Member Reviews
4 stars
Humans have always had a real drive to imagine what life would be like for people in the future - the kinds of technologies we'd have at our fingertips, perhaps flying cars, robot butlers, hyperloop highspeed transport, and so forth. So why don't we actually have any of that tech available to us, the clamoring public, yet? Technology has improved leaps and bounds over the intervening decades, but as is clearly outlined in this book, tech may look like it moves quickly but there are many tiny baby steps that have to be taken in the meantime and there are a lot more setbacks than we might not otherwise have been aware. Many of the technologies that were imagined years ago are here in some basic form or another but the majority are not technically feasible yet as consumer products. This book aims to provide the answers to the question "why not?"
I do appreciate that "The Long History of the Future" as a clever title is two-fold: firstly, that the history of technology itself is long and winding and ever-continuing; secondly, the book goes into quite a bit of lengthy detail within each of the chapters dedicated to a particular tech or gadgets that we thought we'd possess by now. I also really enjoyed all the vignettes and footnotes that the author includes in each of the various sections, my favourites of which are the chapters on Cyborgs & Brain-Computer Interfaces, and Smart Cities. For example, I had no idea about the history of streetlights in Toronto until I read this and now I have a cool bit of trivia to whip out at parties! In all honesty, as someone with a very basic science background, I found this a refreshingly comprehensible history of technology, jampacked with all kinds of tech info and history but laid out in a way that's quite easy to follow for us scientific non-specialists.
Thanks to NetGalley, author Nicole Kobie, and Bloomsbury Sigma (USA) for providing me with a free digital advance readers copy of this book to read and review. All opinions are my own and are provided voluntarily.
An interesting tour through the longer-than-you-might-expect history behind some eternally "just around the corner" tech (e.g. AI, self-driving cars, <i>flying</i> cars, bionics/cyborgs, etc. - all it's missing is cold fusion).
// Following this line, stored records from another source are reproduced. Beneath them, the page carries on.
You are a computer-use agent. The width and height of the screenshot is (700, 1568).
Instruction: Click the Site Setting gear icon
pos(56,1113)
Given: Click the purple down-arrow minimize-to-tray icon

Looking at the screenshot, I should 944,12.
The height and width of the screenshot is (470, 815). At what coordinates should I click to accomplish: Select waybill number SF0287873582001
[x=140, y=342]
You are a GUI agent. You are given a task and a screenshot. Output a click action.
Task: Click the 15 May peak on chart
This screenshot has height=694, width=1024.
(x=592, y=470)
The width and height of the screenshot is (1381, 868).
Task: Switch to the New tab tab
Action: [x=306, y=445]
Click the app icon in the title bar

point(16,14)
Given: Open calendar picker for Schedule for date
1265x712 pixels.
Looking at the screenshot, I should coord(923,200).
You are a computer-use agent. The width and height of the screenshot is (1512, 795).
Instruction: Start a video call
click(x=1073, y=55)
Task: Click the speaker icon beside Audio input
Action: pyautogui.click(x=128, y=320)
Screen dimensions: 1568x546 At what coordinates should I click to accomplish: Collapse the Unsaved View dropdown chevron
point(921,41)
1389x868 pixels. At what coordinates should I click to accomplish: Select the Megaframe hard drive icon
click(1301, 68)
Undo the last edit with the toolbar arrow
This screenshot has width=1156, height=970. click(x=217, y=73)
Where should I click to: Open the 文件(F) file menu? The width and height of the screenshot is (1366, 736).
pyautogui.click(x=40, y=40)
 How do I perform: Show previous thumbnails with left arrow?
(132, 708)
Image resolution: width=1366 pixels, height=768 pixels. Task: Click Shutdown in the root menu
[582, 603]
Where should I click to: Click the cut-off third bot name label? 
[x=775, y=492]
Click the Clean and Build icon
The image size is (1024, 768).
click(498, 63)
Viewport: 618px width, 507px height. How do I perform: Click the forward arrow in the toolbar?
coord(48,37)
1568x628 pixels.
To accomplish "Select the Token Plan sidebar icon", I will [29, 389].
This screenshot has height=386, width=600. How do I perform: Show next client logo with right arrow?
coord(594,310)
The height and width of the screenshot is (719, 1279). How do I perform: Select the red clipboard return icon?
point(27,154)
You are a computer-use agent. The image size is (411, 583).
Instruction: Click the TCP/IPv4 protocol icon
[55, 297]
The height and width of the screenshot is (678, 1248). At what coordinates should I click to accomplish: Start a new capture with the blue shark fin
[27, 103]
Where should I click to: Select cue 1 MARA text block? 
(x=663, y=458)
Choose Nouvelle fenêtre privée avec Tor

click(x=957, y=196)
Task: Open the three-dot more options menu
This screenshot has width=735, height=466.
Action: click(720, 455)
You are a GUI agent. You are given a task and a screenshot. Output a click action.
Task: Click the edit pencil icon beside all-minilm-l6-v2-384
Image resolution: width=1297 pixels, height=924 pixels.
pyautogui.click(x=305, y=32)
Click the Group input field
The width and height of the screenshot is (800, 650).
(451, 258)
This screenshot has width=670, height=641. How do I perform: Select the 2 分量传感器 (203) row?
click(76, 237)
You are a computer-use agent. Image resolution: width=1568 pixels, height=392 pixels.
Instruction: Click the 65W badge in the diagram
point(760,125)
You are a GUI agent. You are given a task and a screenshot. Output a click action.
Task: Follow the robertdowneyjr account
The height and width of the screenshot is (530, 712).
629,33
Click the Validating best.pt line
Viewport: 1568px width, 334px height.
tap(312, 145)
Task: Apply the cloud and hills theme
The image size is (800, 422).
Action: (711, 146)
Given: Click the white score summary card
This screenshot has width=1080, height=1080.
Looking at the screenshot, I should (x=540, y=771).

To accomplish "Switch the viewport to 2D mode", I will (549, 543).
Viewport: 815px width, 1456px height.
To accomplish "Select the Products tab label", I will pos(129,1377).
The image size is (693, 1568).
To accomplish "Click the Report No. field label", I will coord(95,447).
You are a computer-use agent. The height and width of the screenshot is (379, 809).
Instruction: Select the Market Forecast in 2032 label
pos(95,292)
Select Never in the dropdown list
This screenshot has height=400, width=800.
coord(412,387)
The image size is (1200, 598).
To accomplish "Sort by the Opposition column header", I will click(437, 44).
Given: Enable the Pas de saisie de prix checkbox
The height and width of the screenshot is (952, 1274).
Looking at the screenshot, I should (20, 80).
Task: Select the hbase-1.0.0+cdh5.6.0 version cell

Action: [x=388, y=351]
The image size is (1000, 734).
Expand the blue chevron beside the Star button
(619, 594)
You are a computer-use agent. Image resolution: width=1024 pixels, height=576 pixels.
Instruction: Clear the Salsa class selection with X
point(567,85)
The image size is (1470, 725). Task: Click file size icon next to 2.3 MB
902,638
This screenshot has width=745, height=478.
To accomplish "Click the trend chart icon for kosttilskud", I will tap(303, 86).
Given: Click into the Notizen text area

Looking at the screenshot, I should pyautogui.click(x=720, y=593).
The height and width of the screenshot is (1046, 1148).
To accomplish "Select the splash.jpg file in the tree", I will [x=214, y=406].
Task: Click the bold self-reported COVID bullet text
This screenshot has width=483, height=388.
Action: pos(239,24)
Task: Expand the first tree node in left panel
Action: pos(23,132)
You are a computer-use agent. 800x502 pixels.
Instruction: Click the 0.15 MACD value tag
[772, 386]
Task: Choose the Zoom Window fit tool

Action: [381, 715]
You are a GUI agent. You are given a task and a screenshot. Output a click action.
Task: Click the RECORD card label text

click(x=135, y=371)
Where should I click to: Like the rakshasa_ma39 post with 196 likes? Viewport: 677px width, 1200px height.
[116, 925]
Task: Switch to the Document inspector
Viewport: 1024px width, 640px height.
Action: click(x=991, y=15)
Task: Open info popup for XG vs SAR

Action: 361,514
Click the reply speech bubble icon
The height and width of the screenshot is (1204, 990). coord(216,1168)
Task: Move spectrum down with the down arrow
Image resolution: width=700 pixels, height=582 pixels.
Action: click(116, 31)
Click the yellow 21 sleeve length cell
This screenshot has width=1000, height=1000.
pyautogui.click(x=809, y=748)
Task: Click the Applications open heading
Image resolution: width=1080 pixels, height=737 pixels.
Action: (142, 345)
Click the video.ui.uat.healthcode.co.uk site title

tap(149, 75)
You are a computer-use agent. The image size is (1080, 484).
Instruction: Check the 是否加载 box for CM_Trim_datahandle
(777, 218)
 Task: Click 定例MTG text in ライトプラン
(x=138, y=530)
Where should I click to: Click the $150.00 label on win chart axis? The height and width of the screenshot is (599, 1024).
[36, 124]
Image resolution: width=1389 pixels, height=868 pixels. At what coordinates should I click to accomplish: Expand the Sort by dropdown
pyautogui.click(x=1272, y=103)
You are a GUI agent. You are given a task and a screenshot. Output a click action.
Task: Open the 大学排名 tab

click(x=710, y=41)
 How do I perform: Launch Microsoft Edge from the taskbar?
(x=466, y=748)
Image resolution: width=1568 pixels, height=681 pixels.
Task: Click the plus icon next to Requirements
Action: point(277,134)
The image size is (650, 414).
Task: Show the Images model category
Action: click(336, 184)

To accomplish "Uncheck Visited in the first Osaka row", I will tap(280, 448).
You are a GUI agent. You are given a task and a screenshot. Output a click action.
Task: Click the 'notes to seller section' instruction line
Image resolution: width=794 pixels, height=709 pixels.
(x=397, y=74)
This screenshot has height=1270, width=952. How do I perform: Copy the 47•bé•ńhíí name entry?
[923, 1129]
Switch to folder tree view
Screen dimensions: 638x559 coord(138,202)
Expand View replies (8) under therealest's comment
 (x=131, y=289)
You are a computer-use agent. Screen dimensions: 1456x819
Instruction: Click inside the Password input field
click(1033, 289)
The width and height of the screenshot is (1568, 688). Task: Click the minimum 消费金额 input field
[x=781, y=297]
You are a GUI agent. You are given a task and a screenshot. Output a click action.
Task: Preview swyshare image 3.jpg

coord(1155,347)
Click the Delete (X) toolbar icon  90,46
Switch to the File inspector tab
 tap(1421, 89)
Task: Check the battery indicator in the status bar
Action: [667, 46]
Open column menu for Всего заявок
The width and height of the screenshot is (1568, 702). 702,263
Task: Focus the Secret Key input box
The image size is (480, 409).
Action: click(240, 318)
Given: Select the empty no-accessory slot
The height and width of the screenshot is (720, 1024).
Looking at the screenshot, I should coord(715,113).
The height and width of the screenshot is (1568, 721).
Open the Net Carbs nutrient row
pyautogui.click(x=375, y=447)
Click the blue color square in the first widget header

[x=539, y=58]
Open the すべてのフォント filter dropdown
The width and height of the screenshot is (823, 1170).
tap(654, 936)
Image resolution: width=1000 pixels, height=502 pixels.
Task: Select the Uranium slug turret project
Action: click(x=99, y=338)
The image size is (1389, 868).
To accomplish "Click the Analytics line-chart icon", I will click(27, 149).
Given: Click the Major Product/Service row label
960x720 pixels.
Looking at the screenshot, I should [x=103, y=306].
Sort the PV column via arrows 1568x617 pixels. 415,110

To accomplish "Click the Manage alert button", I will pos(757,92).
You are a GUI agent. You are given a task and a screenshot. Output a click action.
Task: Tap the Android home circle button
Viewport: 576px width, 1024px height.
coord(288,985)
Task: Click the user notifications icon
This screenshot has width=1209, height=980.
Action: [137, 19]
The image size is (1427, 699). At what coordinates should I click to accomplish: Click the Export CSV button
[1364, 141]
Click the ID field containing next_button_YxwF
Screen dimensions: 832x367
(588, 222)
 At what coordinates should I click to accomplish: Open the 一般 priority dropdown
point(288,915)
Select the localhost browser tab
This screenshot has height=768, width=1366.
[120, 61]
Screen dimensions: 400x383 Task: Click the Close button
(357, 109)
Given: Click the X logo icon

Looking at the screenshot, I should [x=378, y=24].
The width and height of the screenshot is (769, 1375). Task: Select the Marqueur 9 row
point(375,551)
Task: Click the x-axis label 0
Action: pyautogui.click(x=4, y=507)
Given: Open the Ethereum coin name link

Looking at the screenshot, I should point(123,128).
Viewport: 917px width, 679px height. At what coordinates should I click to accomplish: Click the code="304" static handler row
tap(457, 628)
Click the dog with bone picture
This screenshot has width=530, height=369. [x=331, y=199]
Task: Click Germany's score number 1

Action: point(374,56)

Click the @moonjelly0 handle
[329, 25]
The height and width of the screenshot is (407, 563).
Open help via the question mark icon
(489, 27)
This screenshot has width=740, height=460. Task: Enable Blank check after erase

Just don't read it if you don't like having cold water thrown on your dreams of a high-tech future!
I enjoyed this book. Nicole Kobie paints a portrait of technology that is not quite ready for prime time. With a combination of her own journey, lucid explanations, conversational tone, and some humour, Kobie gives the history of these developments and explains why they have not progressed as much as predicted. Kobie comes across as neither a Luddite nor an alarmist, but as someone genuinely interested in technology. This book is well worth reading. Thank you to Netgalley and Bloomsbury USA for the advance reader copy.
Has it always seemed like the future is right around the corner or are we, just now, on the precipice of something amazing? Long-time tech writer Nicole Kobie has seen a lot of “the next big thing” over the years. Her book The Long History of the Future looks at the promises of technology and the missteps, almost-theres, and and failures along the way.
Recently, I read/reviewed a similar book on AI and the metaverse (Our Next Reality); this covers similar ground but from a more journalistic and more skeptical perspective. Kobie takes us not just through AI and the metaverse but through driverless cars, robots, cyborgs and more. The bad news? You probably aren’t going to have a robot butler to serve your every whim any time soon. The good news? That AI-driven robot may not be coming for your job (or your life) as fast as some doomsayers may think. What’s most fascinating in this book is just how long some of these technologies have been around (driverless car systems were being experimented with in the 1930s). Sometimes, ideas were waiting for technology to catch up, sometimes even when the tech arrived, society simply wasn’t ready.
Kobie’s book is a good reminder of the drawbacks of always looking forward, imagining that either unlimited prosperity or a dystopian hellscape awaits us. The truth is always somewhere in the middle. There are real benefits to cars that have some but not full self-driving capabilities and AI that is capable but stops short of artificial general intelligence. We may not all get flying cars but more electric vehicles for short flights could be a real benefit for hospitals and other public services. We are not becoming cyborgs, but implants and prosthetics can do real good for people dealing with a disability. Fully automated “smart cities” are probably a pipe dream, but the more we address transportation and civic concerns, the better our cities get. The downside of all of this, as Kobie shows through story after story, is so much waste — failed transportation systems (maglev anyone?), devices produced and sent to landfills (farewell Nintendo’s Virtual Boy), whole city plans abandoned, and decades of research with little result.
But still we soldier on, and get, if not all the way there, at least toward that better-than-nothing middle. It turns out that coping with that middle, making the most of it, and regulating against its misuse is truly the work of all of us. Kobie offers a more realistic version of the future, not a utopia but simply a long progression toward a better tomorrow.